Task to carry out: In this exercise, return only the lines that run from the line with "The height and" to the end of the entries below, both included. Pictures are not copied.

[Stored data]
········

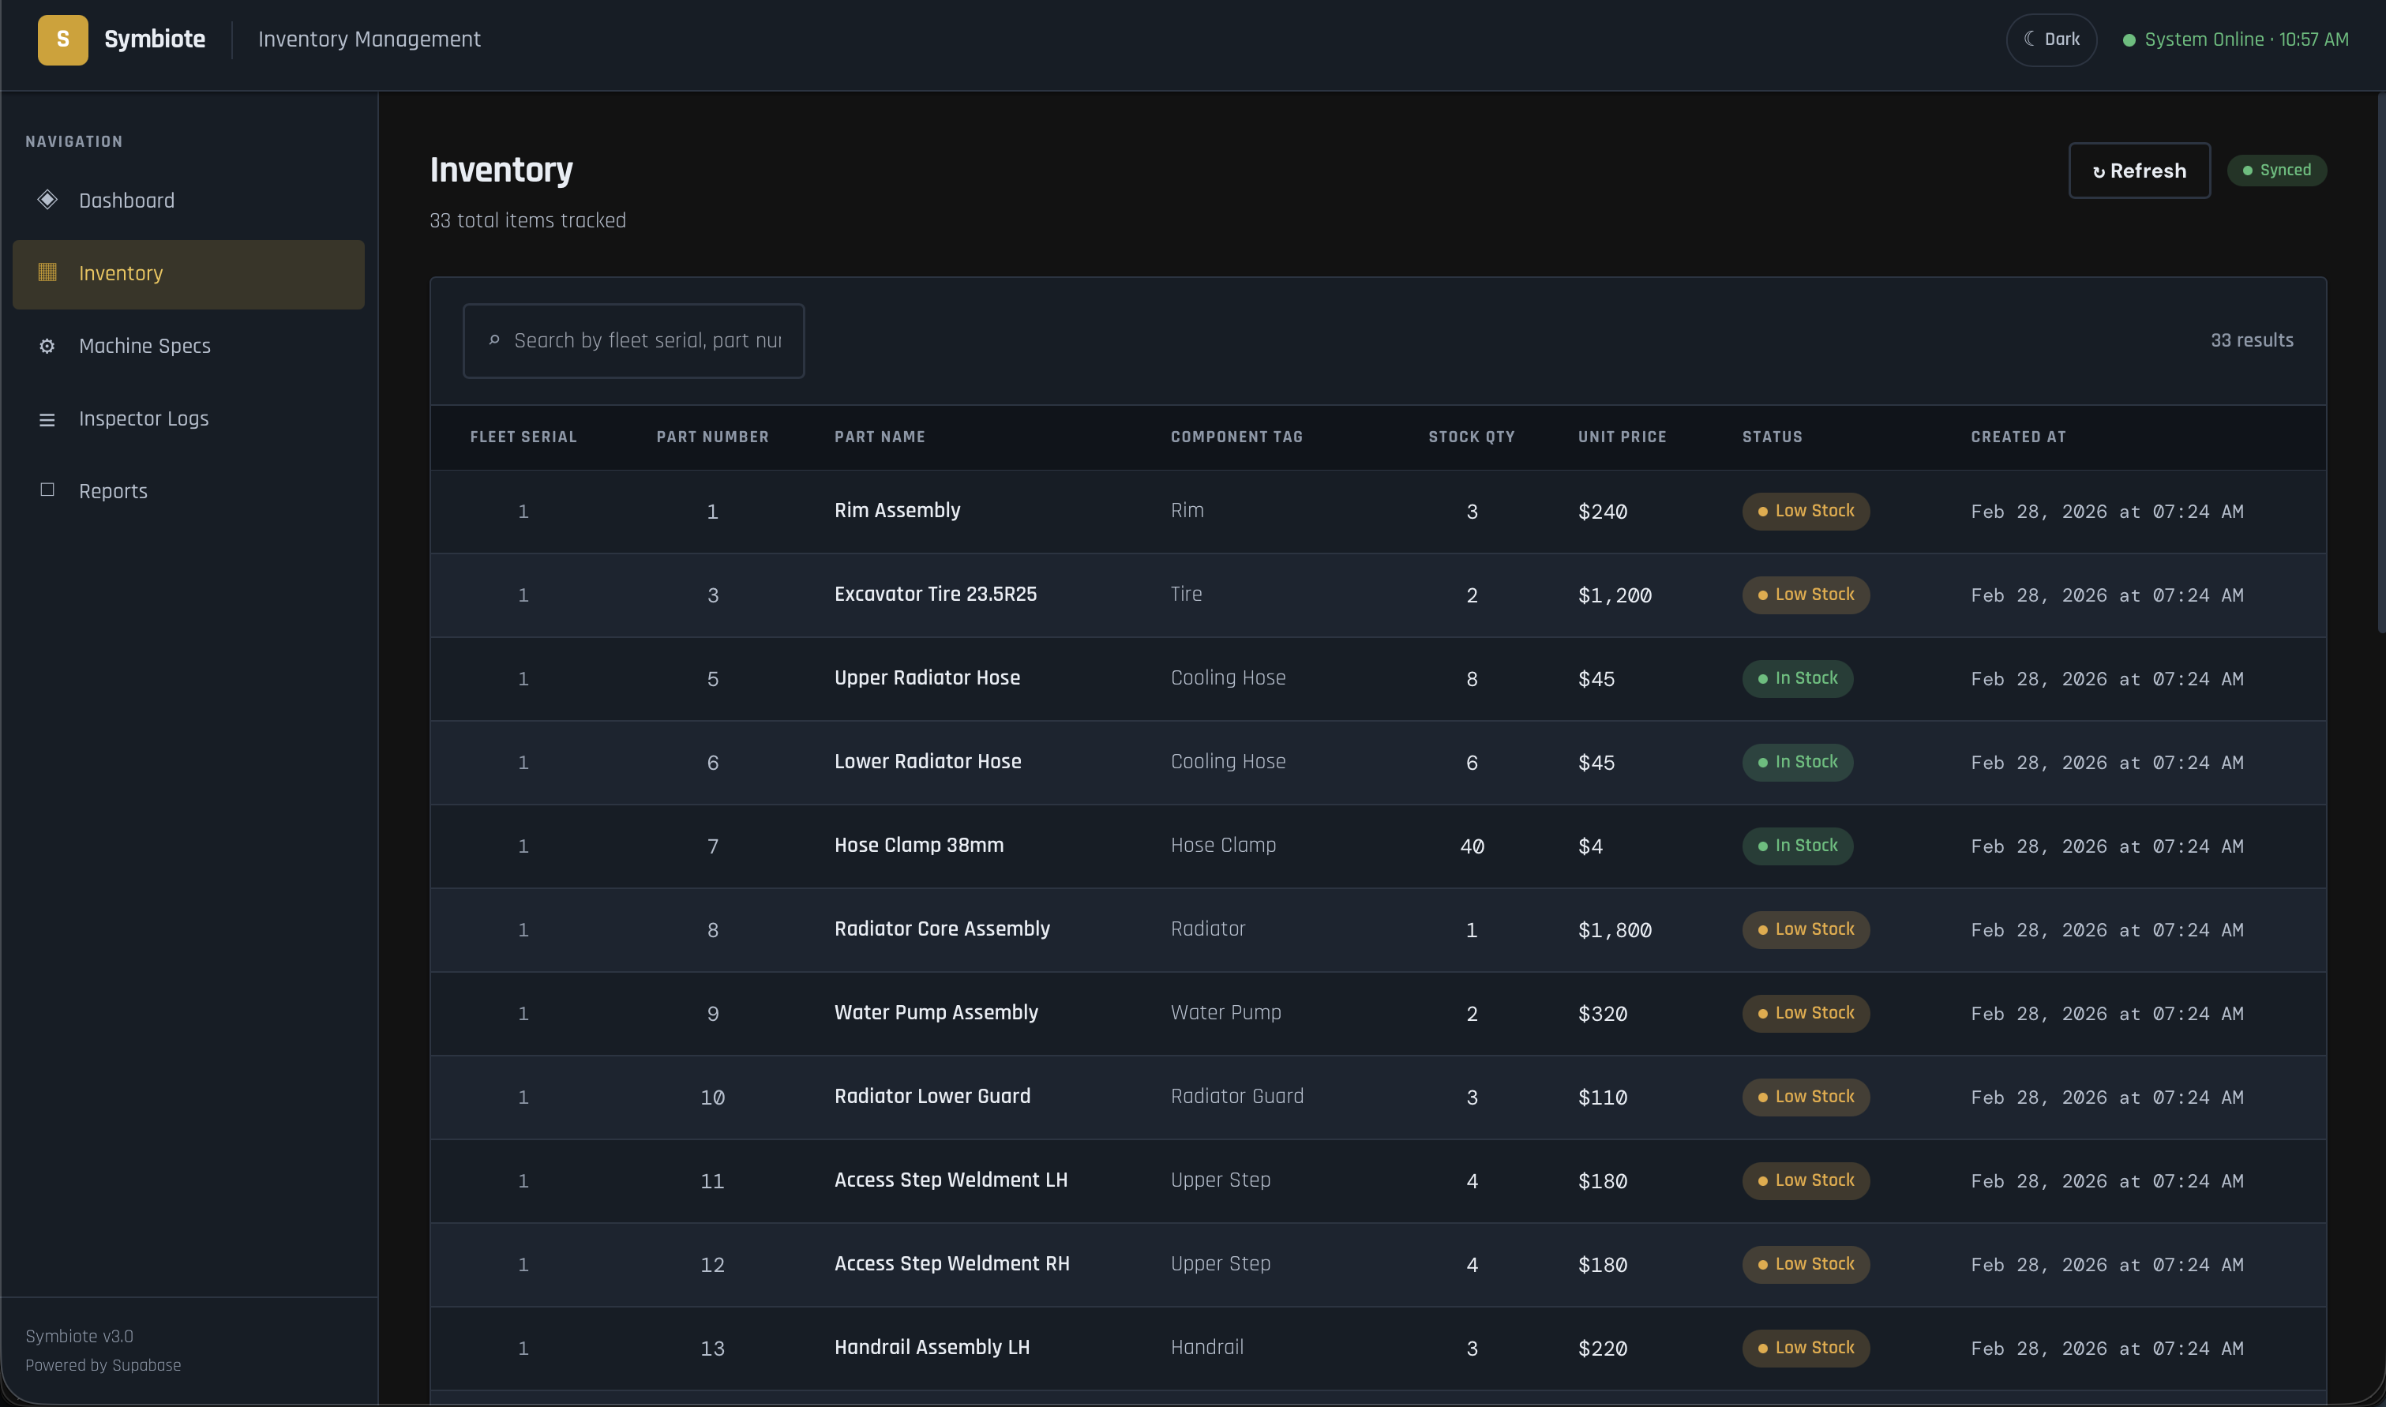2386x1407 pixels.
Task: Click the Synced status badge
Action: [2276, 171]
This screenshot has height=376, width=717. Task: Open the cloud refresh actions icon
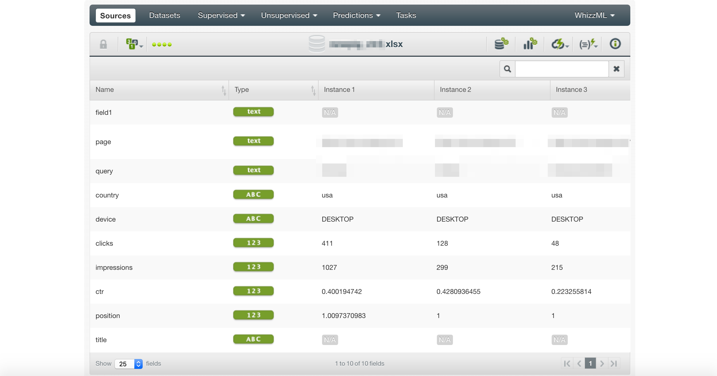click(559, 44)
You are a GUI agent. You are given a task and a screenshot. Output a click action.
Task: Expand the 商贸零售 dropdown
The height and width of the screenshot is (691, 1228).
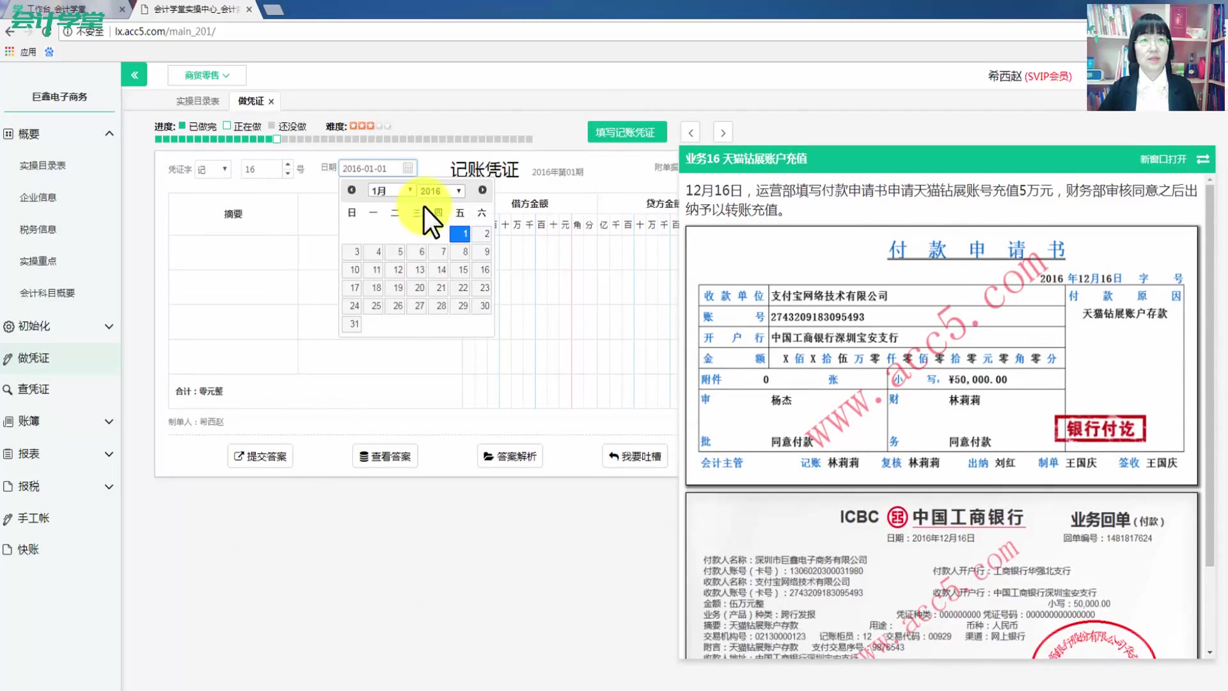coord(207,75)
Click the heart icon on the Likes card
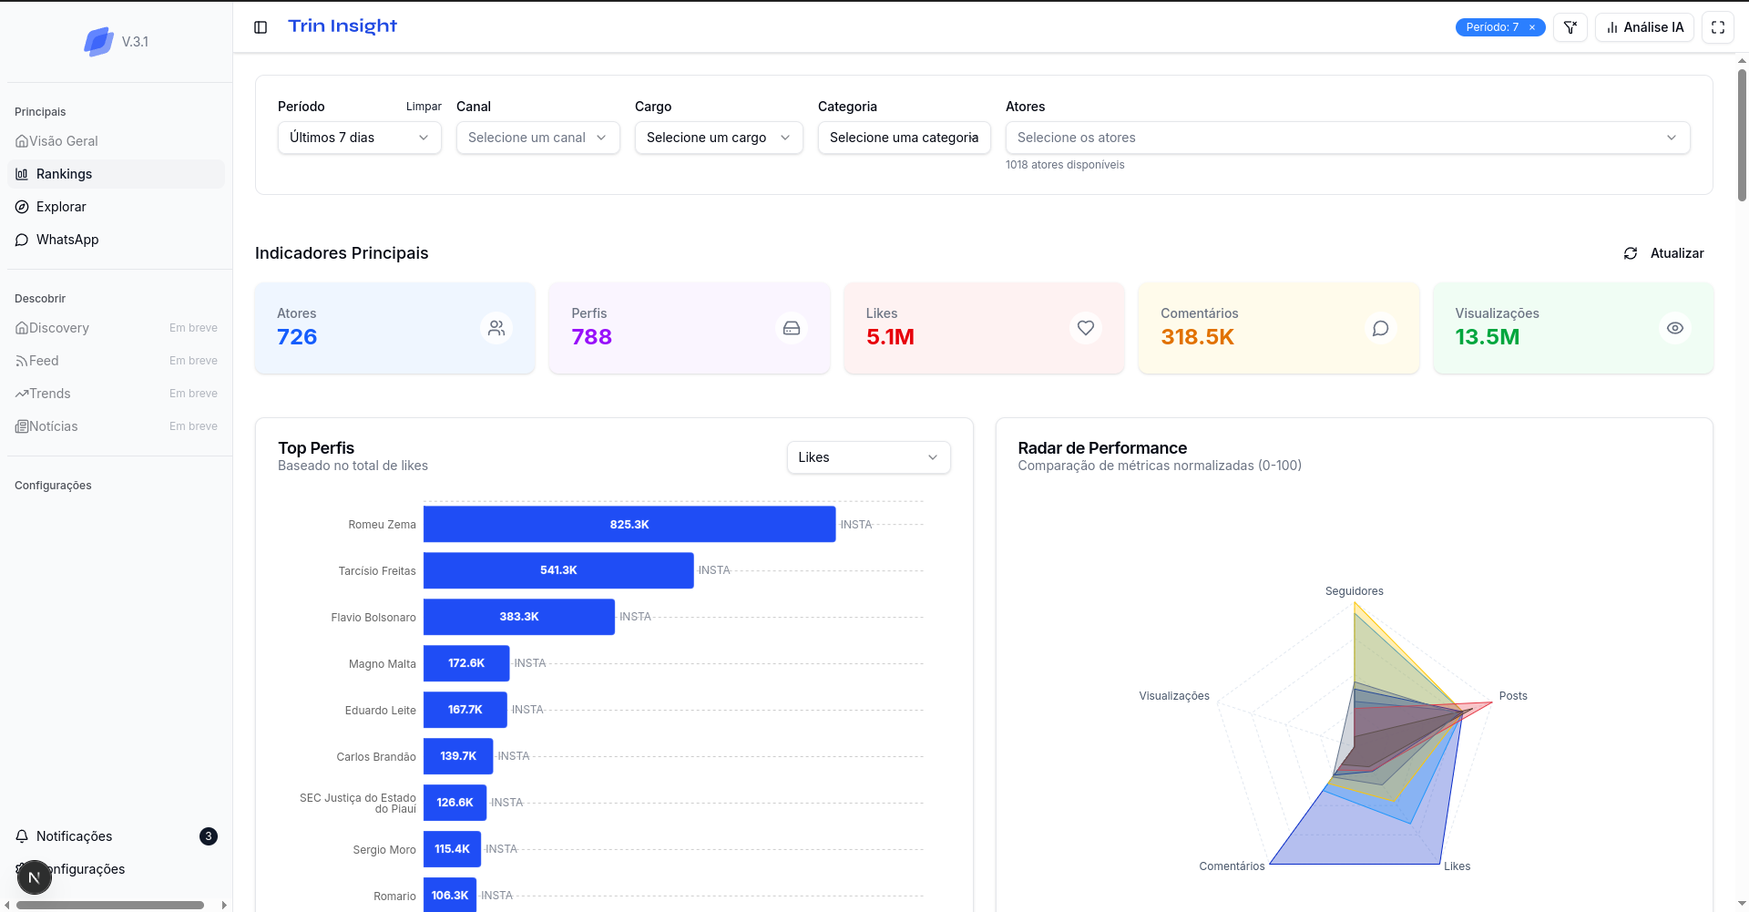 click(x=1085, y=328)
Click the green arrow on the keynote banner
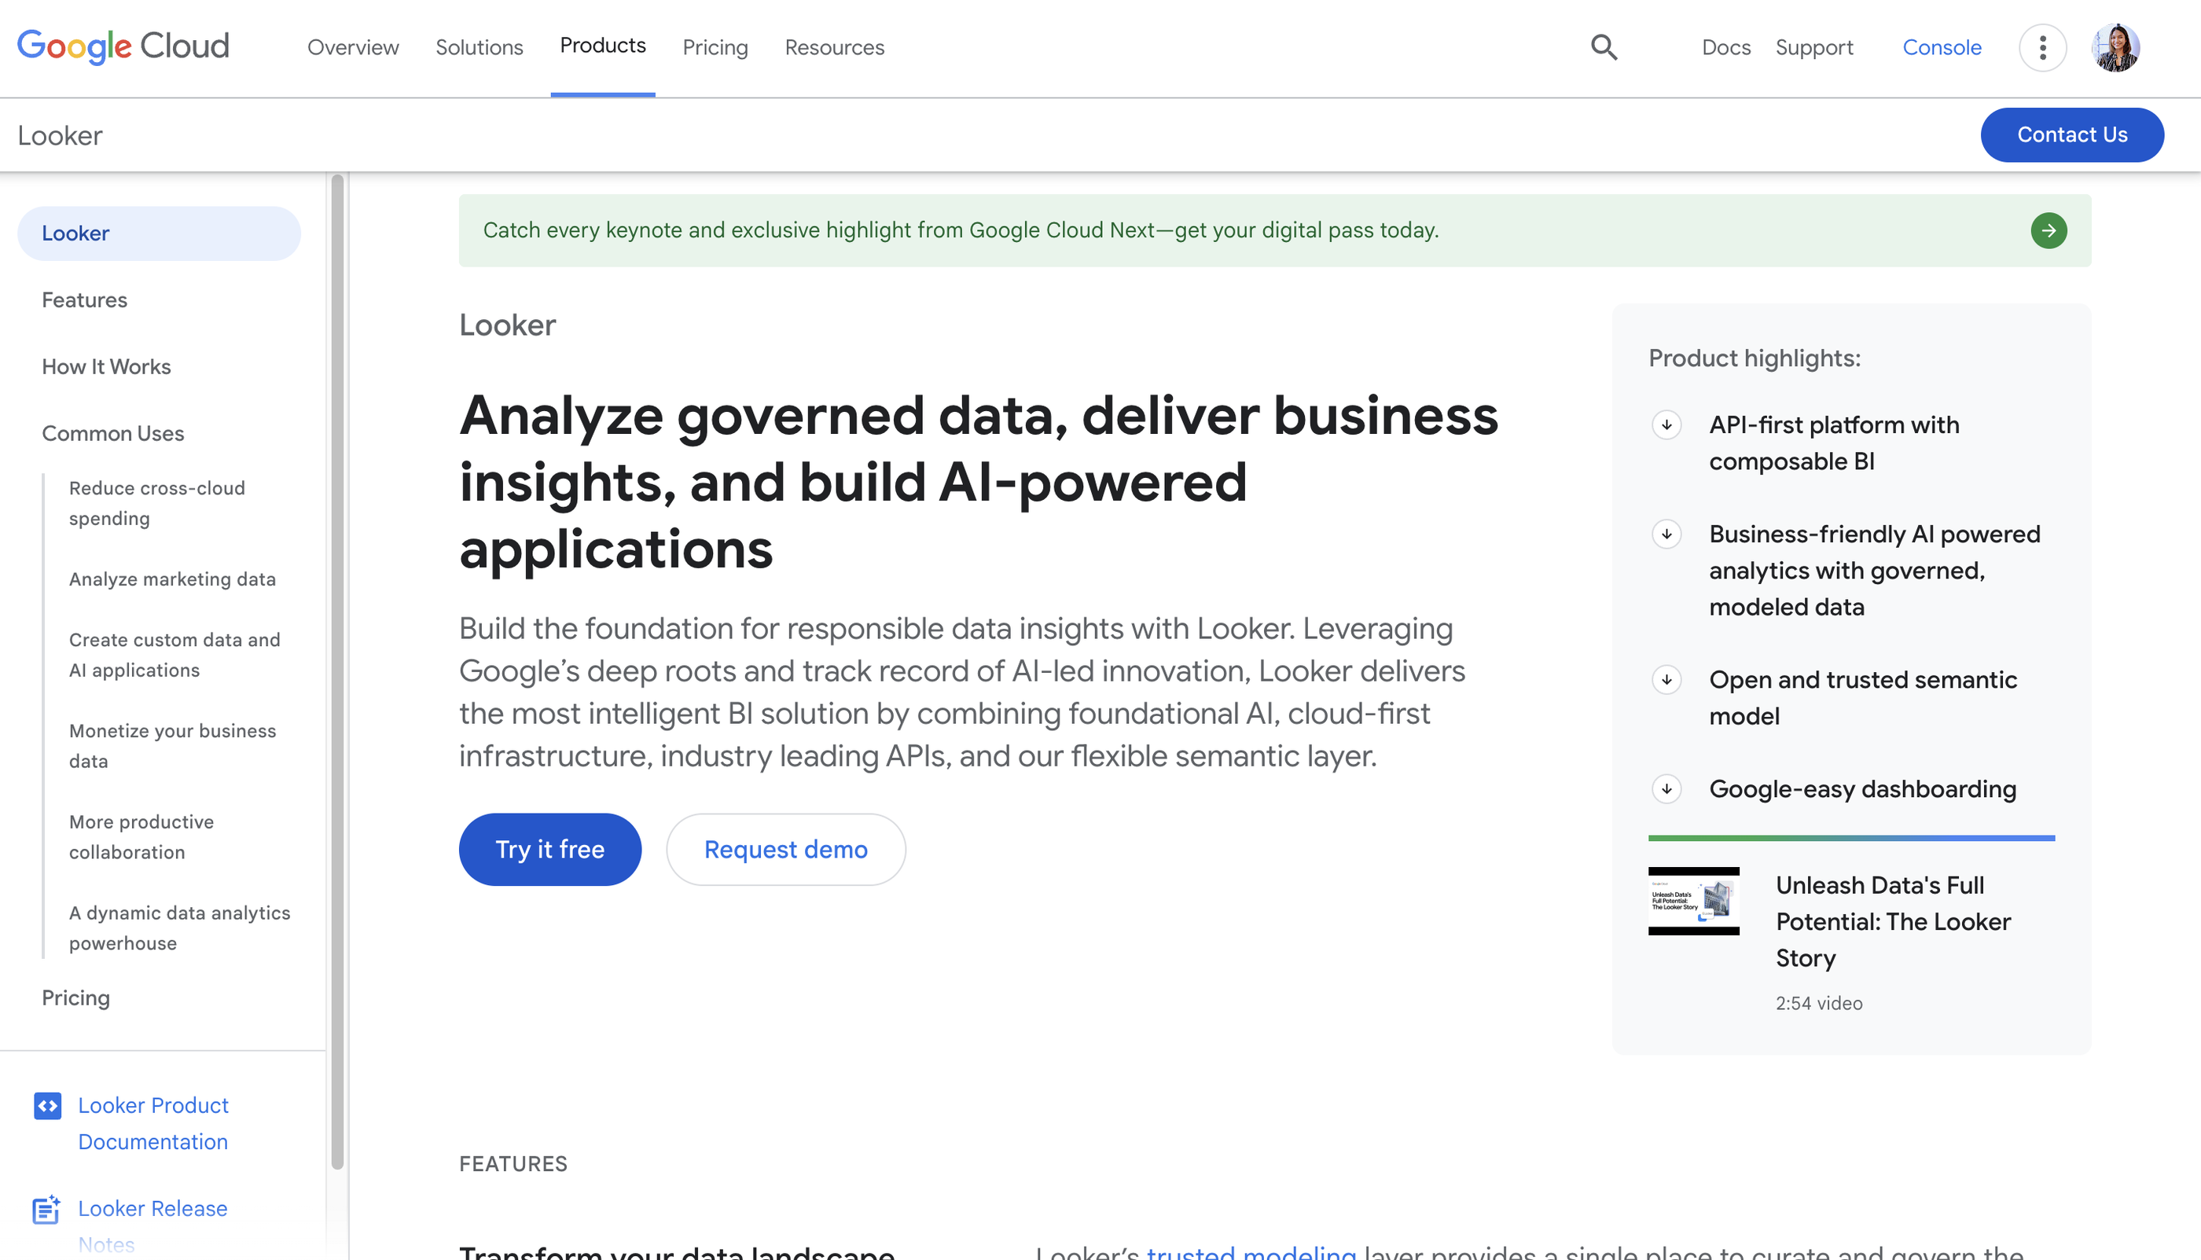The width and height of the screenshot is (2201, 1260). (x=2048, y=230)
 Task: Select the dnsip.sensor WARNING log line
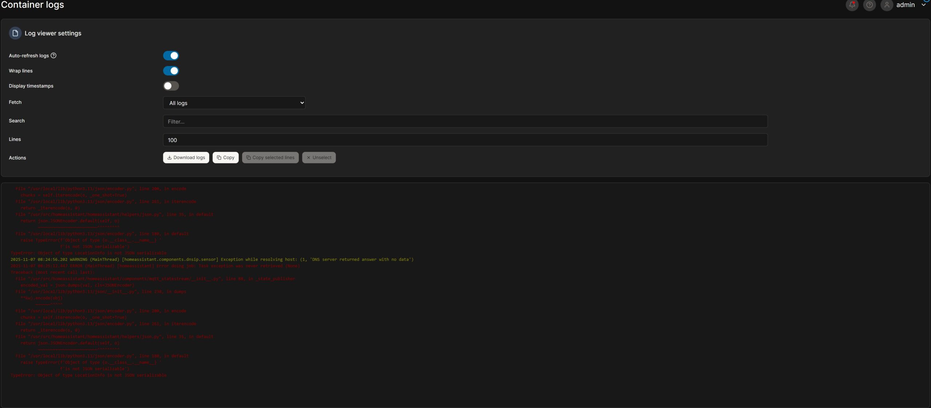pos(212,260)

········

Exercise response:
The height and width of the screenshot is (691, 1228).
coord(207,75)
Click the heart icon on the Likes card
 click(x=1085, y=328)
Click the green arrow on the keynote banner
The width and height of the screenshot is (2201, 1260). (x=2048, y=230)
 Task: Select the dnsip.sensor WARNING log line
pos(212,260)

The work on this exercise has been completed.